Try it
Lines from the beginning of the data through the line containing "The height and width of the screenshot is (1577, 998)." are to be copied exactly, with no other line included.

##### Information shown #####

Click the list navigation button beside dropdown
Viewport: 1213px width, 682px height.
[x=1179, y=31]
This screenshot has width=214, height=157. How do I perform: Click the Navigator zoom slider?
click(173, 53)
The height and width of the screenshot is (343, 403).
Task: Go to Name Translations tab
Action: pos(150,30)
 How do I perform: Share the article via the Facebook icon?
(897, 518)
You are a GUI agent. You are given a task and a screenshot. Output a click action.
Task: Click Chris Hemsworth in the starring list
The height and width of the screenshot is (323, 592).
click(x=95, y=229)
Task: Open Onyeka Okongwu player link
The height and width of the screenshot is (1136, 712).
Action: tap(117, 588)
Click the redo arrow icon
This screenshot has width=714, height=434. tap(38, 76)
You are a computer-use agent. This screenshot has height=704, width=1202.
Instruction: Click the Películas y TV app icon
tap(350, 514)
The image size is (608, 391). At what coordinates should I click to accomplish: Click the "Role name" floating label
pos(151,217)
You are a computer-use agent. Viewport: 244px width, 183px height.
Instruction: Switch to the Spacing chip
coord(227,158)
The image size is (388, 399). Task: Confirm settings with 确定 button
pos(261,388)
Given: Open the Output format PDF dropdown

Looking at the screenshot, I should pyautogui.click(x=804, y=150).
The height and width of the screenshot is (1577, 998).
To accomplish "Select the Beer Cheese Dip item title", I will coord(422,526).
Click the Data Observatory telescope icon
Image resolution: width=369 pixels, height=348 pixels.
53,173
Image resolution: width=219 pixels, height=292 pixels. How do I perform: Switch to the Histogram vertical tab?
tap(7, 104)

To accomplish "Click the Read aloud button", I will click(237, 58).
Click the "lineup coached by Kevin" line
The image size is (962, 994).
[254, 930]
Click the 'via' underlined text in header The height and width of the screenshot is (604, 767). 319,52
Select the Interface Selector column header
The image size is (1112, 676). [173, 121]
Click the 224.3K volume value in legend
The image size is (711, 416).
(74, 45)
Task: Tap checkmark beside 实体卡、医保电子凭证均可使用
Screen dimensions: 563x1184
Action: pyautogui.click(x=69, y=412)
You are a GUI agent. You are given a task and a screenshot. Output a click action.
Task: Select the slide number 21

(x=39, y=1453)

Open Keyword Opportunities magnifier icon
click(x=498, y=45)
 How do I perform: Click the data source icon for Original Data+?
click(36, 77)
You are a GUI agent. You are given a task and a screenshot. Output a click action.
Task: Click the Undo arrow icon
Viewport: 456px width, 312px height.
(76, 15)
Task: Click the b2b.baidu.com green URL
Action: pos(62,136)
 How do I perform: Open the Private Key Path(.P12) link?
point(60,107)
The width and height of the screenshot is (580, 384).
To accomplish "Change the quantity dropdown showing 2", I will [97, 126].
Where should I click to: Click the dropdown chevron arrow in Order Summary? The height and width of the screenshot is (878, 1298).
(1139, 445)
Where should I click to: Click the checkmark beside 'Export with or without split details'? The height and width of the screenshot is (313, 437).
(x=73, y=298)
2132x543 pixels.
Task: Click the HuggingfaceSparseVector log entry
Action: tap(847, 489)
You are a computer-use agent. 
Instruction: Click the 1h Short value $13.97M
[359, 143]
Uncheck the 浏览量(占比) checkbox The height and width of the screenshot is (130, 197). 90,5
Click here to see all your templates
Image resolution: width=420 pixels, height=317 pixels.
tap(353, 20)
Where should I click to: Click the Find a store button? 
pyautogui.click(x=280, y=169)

#####

Solution
Click the list navigation button beside dropdown
Viewport: 1213px width, 682px height.
[x=1179, y=31]
This screenshot has width=214, height=157. How do I perform: Click the Navigator zoom slider?
click(173, 53)
The height and width of the screenshot is (343, 403).
Task: Go to Name Translations tab
Action: pos(150,30)
 How do I perform: Share the article via the Facebook icon?
(897, 518)
You are a GUI agent. You are given a task and a screenshot. Output a click action.
Task: Click Chris Hemsworth in the starring list
The height and width of the screenshot is (323, 592).
click(x=95, y=229)
Task: Open Onyeka Okongwu player link
The height and width of the screenshot is (1136, 712).
Action: tap(117, 588)
Click the redo arrow icon
This screenshot has width=714, height=434. tap(38, 76)
You are a computer-use agent. This screenshot has height=704, width=1202.
Instruction: Click the Películas y TV app icon
tap(350, 514)
The image size is (608, 391). At what coordinates should I click to accomplish: Click the "Role name" floating label
pos(151,217)
You are a computer-use agent. Viewport: 244px width, 183px height.
Instruction: Switch to the Spacing chip
coord(227,158)
The image size is (388, 399). Task: Confirm settings with 确定 button
pos(261,388)
Given: Open the Output format PDF dropdown

Looking at the screenshot, I should pyautogui.click(x=804, y=150).
The height and width of the screenshot is (1577, 998).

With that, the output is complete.